Mother’s Day will never be the same again for Carl Cowans, who lost his oldest son to gun violence in 2017.

“I try to spend time with my mom on Mother’s Day but it’s hard to celebrate her because I am thinking about my son, who was gunned down on the street at age 24,” recalled Carl Cowans, a 46-year-old Austin resident.  “My son and his best friend were outside walking around and enjoying the day when some guys pulled up in a car and started shooting for no reason. He was a good kid who was not involved in drugs or gangs. To this day his death remains unsolved.”

It is stories like Cowans and an uptick in violence and a lack of economic development on the West Side that pushed state Rep. La Shawn Ford (8th) to announce during a recent community meeting with constituents, nonprofit leaders and community activists that the area is in a state of emergency. 

“The West Side is under attack and we must declare an emergency to get the resources we need to combat crime, drugs and a decline in the local economy,” said Ford. “Unlike other communities that receive assistance from the city, state, county and federal government the West Side is drowning and there are not enough life jackets to go around.”

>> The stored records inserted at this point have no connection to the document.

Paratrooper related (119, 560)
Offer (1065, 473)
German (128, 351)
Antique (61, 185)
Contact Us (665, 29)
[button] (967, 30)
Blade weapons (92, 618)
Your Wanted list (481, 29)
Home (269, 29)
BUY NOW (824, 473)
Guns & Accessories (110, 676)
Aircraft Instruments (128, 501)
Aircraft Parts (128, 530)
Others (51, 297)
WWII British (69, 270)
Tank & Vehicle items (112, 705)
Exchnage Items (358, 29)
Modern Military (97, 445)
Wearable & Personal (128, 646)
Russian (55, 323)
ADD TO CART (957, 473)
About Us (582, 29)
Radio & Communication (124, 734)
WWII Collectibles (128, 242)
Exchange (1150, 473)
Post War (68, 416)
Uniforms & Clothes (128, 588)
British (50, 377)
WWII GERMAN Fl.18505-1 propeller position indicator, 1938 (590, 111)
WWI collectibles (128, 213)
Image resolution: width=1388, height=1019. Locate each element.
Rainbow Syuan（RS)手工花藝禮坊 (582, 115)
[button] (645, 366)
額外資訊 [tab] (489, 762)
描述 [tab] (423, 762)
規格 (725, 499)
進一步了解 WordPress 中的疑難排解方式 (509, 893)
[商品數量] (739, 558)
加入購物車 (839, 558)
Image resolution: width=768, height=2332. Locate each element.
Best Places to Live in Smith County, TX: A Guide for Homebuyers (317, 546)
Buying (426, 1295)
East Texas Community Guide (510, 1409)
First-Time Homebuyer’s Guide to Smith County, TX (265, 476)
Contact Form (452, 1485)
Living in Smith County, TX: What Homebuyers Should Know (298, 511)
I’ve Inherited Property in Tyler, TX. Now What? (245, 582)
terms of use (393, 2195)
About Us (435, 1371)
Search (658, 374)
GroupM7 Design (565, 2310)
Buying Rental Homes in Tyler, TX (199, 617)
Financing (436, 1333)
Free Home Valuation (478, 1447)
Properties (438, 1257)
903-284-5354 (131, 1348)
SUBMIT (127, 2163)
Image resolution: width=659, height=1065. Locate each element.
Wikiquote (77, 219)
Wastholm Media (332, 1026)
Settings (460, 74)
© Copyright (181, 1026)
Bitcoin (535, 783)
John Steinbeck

The West Side neighborhood is one of Chicago’s largest community areas, but it’s also plagued by poor schools, high unemployment, crime, and low economic development, said Ford. 

The community has one of the highest infant mortality rates in the city at 10.5 percent compared to Chicago’s overall rate of around 8 percent, according to the Chicago Health Atlas. The predominately black neighborhood has also become an epicenter of the opioid overdose crisis in Illinois. In 2017, the last year data was available, 67 people died from an opioid overdose, according to the Chicago Health Atlas.

And violence is not limited to adults but children too.

With the last few years, 10 children at the West Side Child Development Center, 4920 W. Madison St., witnessed their parents get shot, including three this year, according to Tamera Fair, chief executive officer of the development center. 

“We have an in-house counselor who works with children affected by violence,” said Fair. “These are kids who suffer physiological and emotional damage from these shootings.”

And the root cause of so much violence is poverty, said Fair.

“A lack of jobs, education and access to capital is hurting ‘our’ people. If we can fix these problems then violence would go down and the economy would improve,” she said. “But until that happens people will remain in survival mode and do whatever they have to in order to provide for their families even if that means illegal activity.”

Ford said he plans to mount more pressure on state lawmakers until they give the West Side their fair share of resources that would then allow for more grants for grassroots organizations.

“We need to help the West Side chapter of the NAACP (National Association of the Advancement of Colored People), Good Neighbor Campaign, our churches and yes even our police officers,” added Ford. “I don’t know about you but I am sick and tired of seeing my community look like a second-class place to live. Shame on us for letting people treat us like second-class citizens.”